Thankfully, the great folks of the Arch community have put together a patch that can be applied to the X1 Carbon to restore the standard S3 sleep state. The procedure is very well documented and described in detail in this blog post (https://delta-xi.net/#056). Unfortunately, in order to enable the patch (the acpi_override described in the linked post), it must be manually added to the boot/grub/grub.cfg file, which itself gets overwritten every time your preferred Linux distribution (Ubuntu, in my case) updates the kernel, as this process itself requires re-writing the GRUB configuration file.

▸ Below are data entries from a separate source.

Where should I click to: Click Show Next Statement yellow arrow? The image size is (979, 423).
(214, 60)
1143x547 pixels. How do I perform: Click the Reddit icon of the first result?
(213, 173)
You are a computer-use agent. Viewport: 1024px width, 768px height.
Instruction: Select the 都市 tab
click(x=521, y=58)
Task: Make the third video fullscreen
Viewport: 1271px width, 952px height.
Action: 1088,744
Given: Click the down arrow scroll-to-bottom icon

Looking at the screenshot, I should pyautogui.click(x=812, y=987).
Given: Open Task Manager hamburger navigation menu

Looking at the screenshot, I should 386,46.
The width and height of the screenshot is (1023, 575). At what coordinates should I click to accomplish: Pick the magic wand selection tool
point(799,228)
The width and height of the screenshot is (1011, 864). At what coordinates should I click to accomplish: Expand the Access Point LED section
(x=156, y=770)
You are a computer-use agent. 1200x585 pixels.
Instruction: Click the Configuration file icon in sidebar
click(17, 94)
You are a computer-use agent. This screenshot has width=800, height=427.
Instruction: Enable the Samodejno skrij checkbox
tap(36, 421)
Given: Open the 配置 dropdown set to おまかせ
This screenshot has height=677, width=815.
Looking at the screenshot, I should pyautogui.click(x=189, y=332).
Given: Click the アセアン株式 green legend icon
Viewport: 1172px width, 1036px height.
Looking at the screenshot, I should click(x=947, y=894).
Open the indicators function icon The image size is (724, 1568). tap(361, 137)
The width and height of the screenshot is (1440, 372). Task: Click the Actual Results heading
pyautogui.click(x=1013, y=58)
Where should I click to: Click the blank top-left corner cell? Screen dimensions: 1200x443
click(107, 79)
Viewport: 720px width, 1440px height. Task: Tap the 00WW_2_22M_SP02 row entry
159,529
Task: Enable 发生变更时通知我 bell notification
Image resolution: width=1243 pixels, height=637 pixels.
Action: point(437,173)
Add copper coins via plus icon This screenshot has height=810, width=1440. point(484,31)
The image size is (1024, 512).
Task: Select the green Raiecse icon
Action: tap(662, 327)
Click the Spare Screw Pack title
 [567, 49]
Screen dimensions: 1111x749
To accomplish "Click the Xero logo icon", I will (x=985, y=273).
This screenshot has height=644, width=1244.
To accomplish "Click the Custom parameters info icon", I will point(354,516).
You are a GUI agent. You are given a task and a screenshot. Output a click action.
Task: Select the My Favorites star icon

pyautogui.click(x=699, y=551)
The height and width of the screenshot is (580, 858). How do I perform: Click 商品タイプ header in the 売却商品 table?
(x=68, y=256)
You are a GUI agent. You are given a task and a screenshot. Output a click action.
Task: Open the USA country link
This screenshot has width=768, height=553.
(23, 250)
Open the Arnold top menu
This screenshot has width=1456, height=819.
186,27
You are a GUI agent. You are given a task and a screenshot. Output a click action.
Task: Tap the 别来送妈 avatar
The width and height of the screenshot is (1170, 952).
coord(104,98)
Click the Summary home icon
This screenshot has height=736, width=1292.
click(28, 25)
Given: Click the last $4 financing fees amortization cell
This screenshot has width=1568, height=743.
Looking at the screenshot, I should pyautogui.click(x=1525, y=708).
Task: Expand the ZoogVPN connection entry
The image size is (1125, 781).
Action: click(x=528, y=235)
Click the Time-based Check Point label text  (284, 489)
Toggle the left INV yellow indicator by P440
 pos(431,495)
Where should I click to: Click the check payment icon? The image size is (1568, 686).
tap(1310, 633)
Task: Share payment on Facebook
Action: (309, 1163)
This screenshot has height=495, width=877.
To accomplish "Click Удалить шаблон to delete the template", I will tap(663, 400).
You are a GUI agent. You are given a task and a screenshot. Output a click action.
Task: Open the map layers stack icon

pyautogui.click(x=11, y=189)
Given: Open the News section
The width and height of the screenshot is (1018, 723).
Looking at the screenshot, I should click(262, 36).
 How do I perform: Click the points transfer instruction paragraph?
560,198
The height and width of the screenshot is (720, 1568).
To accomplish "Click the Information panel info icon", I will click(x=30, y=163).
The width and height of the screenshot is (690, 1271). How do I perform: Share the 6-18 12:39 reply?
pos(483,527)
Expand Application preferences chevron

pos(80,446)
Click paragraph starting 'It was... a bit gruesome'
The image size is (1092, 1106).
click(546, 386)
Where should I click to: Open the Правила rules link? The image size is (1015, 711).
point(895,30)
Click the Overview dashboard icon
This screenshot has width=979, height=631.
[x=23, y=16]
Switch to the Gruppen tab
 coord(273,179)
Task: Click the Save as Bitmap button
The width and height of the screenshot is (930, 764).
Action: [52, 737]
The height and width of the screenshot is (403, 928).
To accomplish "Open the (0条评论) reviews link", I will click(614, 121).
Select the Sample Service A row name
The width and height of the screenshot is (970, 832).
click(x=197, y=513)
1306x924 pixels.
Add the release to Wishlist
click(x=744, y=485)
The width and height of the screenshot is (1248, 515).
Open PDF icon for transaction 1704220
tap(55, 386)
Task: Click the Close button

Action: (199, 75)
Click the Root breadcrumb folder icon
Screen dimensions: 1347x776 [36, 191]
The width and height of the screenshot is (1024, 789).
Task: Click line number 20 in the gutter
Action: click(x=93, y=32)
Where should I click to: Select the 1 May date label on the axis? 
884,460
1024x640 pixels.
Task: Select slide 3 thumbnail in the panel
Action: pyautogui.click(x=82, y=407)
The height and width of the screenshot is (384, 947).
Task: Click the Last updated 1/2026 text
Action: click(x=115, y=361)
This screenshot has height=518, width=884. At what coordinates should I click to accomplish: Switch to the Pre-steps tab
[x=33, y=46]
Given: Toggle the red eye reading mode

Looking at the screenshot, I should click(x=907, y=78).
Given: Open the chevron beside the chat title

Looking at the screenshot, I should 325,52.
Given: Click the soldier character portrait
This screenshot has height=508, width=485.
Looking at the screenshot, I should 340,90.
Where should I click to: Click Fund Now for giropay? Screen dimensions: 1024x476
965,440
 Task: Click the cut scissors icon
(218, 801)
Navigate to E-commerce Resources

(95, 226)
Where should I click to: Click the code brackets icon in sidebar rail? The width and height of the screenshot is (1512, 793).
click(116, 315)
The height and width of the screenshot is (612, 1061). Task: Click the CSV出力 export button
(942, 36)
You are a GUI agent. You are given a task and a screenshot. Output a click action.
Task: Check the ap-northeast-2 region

Since Ubuntu 18.04 implements kernel updates rather quickly, I’ve had to go through this process ~2 times in the couple months that I’ve had my X1 Carbon. It’s easy to see that this process might get rather annoying over time.

There’s a few other oddities that were initially frustrating when getting the X1 set up, but thanks to the good folks of the Arch community, there’s an extremely helpful wiki page that cover pretty much anything you might feel like tweaking: https://wiki.archlinux.org/index.php/Lenovo_ThinkPad_X1_Carbon_(Gen_6).

Configuration/Pricing (vs. Apple)

Here’s just a few important configuration details on my customized X1 Carbon:

  • Touchscreen: nope
  • Display: 14” WQHD (2560 x 1440) IPS anti-glare, 300 nits
  • Processor: 8th Generation 8-core Intel Core i7-8550U Processor (1.80GHz, up to 4.0GHz with Turbo Boost, 8MB Cache)
  • Memory: 16GB LPDDR3 2133MHz (Onboard)
  • Storage: 512GB Solid State Drive PCIe-NVME OPAL2.0 M.2
  • Price: ~$1550 (pre-tax), with frequently available academic discount

The closest thing I could find amongst Apple’s products (the new 15-inch Macbook Pro) offered these specs:

  • Touchbar: why? (mandatory for 15-inch)
  • Display:15.4-inch (diagonal) LED-backlit display with IPS technology; 2880-by-1800 native resolution at 220 pixels per inch with support for millions of colors; 500 nits brightness
  • Processor: 2.6GHz 6-core Intel Core i7, Turbo Boost up to 4.3GHz, with 9MB shared L3 cache
  • Memory: 16GB of 2400MHz DDR4 onboard memory
  • Storage: 512GB SSD
  • Price: $2799 (pre-tax)

…All together, escaping the Apple ecosystem and saving ~$1300 is more than enough compensation for this small amount of tweaking I’ve had to do to get the X1 Carbon sufficiently set up.